» DIRECTIONS: Through the line with "Given: Click 'is on our' text in alert" and starting from the first line, return the records below word for word, with pictures left out.

┄┄┄┄┄┄┄┄┄┄┄┄┄┄┄┄┄┄┄┄

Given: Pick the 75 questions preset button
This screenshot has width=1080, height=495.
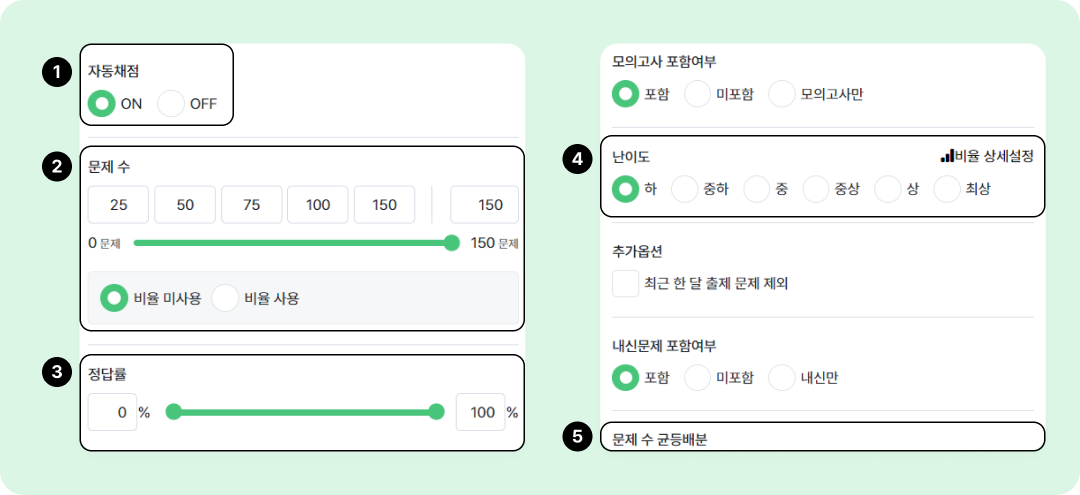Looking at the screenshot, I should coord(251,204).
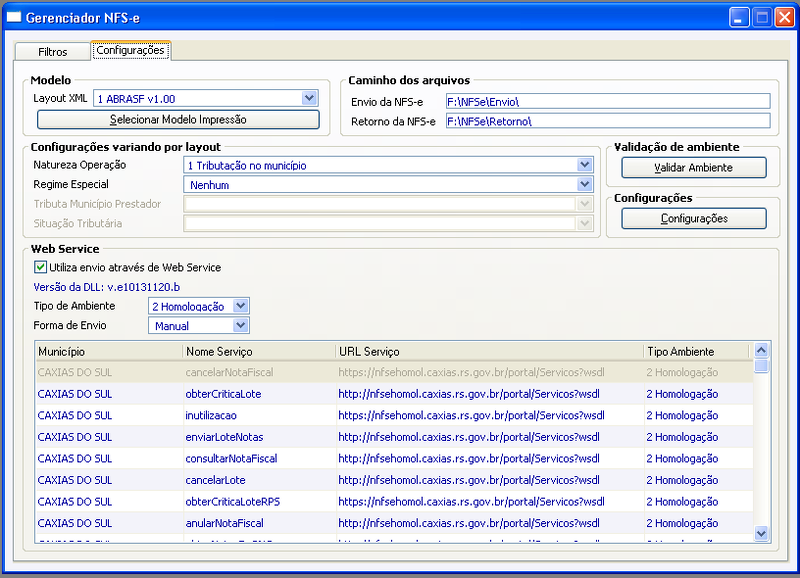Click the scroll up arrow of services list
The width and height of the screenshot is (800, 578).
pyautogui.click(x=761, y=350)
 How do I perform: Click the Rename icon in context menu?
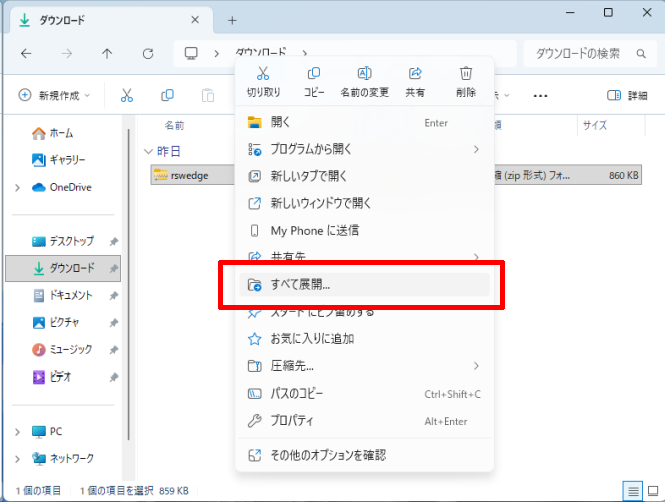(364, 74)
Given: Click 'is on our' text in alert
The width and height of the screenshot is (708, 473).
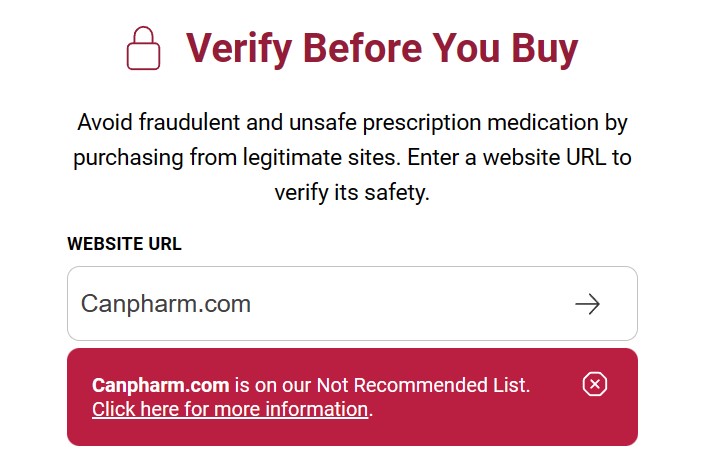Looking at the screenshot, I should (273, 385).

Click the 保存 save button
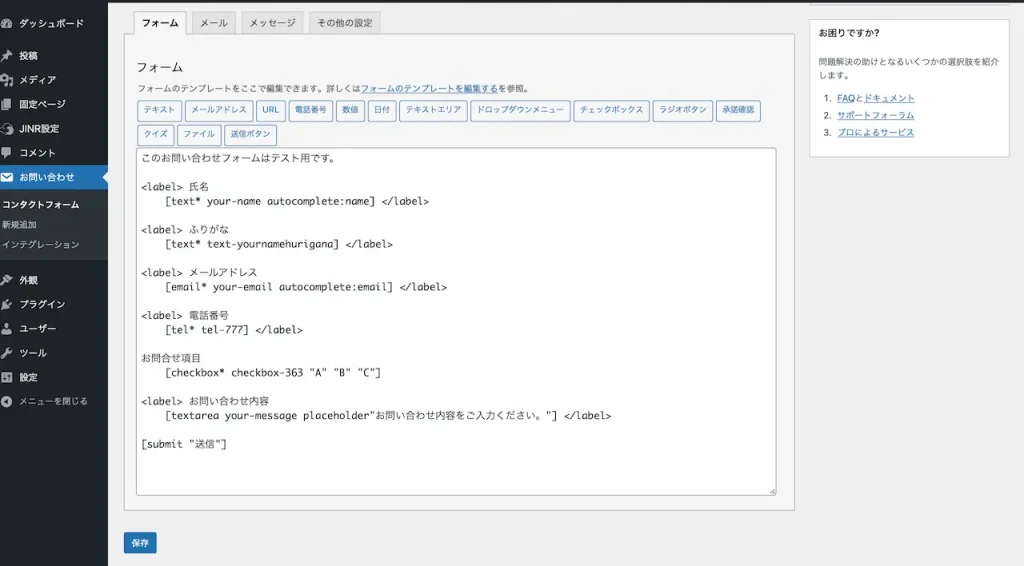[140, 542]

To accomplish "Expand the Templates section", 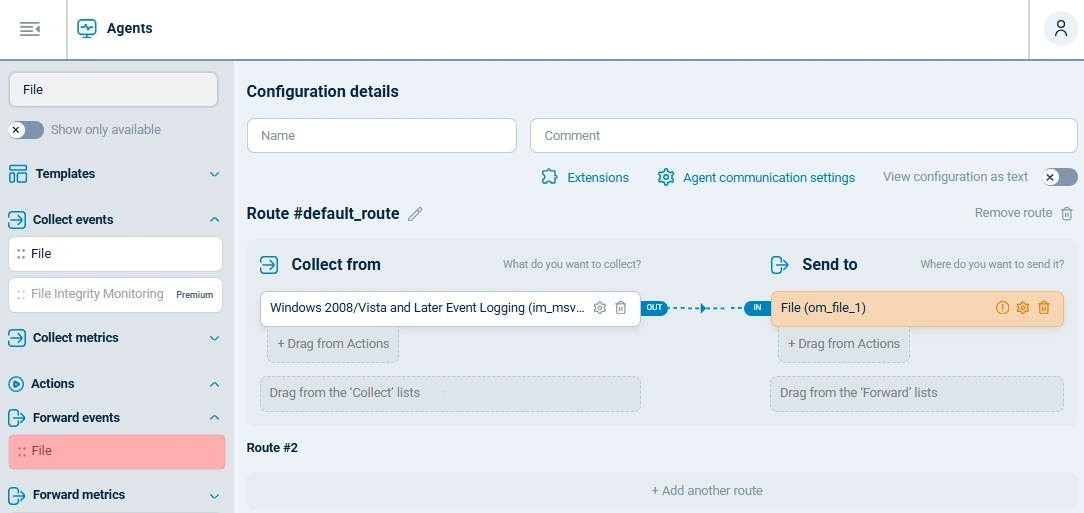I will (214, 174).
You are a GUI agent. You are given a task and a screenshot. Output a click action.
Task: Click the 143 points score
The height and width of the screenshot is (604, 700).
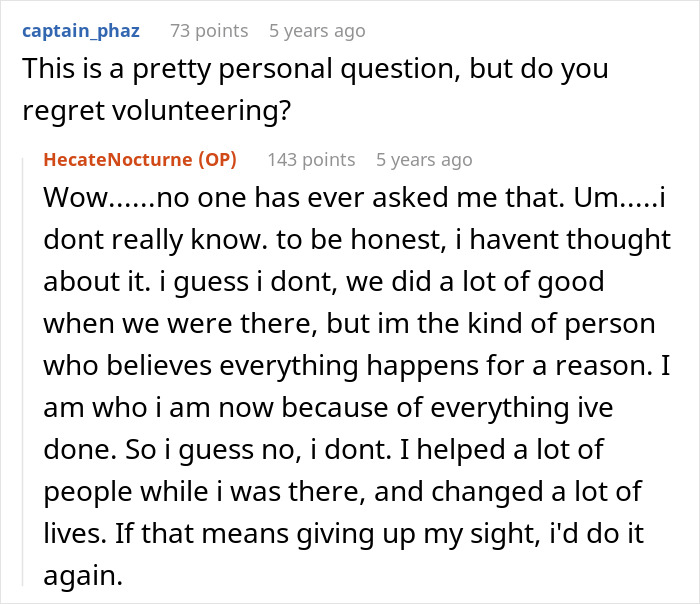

┄┄┄┄┄┄┄┄┄┄┄┄┄┄┄┄┄┄┄┄

» FINISHED EXERCISE:
Given: Pick the 75 questions preset button
This screenshot has width=1080, height=495.
Looking at the screenshot, I should coord(251,204).
Click the scroll up arrow of services list
The width and height of the screenshot is (800, 578).
pyautogui.click(x=761, y=350)
 How do I perform: Click the Rename icon in context menu?
(364, 74)
Given: Click 'is on our' text in alert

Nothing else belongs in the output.